## Problem to solve
In the listing below, find the line with "Choose the green", then repeat exactly every line from the top through that one.

## Data for this task
= Beginning of Section =
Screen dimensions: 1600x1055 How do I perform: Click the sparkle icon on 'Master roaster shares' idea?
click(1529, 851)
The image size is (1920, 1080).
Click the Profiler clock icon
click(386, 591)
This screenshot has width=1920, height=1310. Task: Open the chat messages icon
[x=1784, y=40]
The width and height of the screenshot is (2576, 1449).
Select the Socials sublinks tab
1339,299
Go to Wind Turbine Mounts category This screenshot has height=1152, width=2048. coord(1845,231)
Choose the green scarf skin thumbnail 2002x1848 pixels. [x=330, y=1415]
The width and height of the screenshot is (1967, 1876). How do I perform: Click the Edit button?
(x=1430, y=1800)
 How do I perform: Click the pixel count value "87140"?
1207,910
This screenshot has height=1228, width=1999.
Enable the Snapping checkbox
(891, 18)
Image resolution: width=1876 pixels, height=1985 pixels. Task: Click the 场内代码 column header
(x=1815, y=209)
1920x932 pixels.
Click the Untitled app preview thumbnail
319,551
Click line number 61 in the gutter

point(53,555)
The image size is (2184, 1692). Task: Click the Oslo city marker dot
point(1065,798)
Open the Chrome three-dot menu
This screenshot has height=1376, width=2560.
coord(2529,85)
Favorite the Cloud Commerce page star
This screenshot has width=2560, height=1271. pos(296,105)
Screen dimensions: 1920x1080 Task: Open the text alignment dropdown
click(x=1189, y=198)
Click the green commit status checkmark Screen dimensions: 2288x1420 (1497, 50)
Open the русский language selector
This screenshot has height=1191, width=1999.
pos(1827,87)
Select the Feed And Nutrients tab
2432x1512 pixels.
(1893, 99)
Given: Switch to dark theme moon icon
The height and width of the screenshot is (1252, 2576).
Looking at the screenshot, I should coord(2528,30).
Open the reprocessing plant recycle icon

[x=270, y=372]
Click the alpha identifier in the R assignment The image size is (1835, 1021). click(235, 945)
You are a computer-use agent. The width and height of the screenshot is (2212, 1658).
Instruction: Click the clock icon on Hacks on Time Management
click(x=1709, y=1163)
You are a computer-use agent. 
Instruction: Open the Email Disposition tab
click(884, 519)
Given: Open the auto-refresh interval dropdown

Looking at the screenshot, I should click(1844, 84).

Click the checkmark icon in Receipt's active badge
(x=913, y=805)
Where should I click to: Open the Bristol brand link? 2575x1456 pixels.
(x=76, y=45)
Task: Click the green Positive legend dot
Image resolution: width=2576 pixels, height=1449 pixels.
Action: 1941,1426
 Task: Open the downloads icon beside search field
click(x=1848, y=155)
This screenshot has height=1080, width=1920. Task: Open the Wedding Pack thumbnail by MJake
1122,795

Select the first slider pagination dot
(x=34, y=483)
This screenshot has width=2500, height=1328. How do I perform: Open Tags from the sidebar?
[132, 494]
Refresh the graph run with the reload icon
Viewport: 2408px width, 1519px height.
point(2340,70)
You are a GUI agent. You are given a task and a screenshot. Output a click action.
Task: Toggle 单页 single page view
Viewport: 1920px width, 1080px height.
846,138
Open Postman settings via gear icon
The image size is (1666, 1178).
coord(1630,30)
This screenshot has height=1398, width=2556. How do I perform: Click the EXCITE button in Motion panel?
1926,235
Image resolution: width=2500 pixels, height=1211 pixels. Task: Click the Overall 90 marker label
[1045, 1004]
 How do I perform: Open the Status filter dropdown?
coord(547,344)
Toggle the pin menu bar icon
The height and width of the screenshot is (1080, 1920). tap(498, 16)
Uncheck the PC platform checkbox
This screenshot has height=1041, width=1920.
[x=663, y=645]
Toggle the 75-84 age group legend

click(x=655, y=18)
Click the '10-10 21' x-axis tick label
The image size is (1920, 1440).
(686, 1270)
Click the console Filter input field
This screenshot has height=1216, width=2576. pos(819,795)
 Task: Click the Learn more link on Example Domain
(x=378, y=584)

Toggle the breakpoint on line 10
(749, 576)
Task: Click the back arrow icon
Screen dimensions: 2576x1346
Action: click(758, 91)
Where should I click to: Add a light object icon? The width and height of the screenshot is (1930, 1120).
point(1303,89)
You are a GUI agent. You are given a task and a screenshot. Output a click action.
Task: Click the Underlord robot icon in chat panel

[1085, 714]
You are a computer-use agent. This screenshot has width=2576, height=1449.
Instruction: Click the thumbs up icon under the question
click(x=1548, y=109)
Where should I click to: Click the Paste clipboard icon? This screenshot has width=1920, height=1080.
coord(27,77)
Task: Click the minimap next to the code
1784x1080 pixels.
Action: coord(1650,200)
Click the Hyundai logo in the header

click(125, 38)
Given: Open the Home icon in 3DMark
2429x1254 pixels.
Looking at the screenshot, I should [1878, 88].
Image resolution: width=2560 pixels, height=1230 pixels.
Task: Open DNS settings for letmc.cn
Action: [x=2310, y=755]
= End of Section =
## Response below
Screen dimensions: 1600x1055 How do I perform: Click the sparkle icon on 'Master roaster shares' idea?
click(1529, 851)
The image size is (1920, 1080).
Click the Profiler clock icon
click(386, 591)
This screenshot has width=1920, height=1310. Task: Open the chat messages icon
[x=1784, y=40]
The width and height of the screenshot is (2576, 1449).
Select the Socials sublinks tab
1339,299
Go to Wind Turbine Mounts category This screenshot has height=1152, width=2048. coord(1845,231)
Choose the green scarf skin thumbnail 2002x1848 pixels. [x=330, y=1415]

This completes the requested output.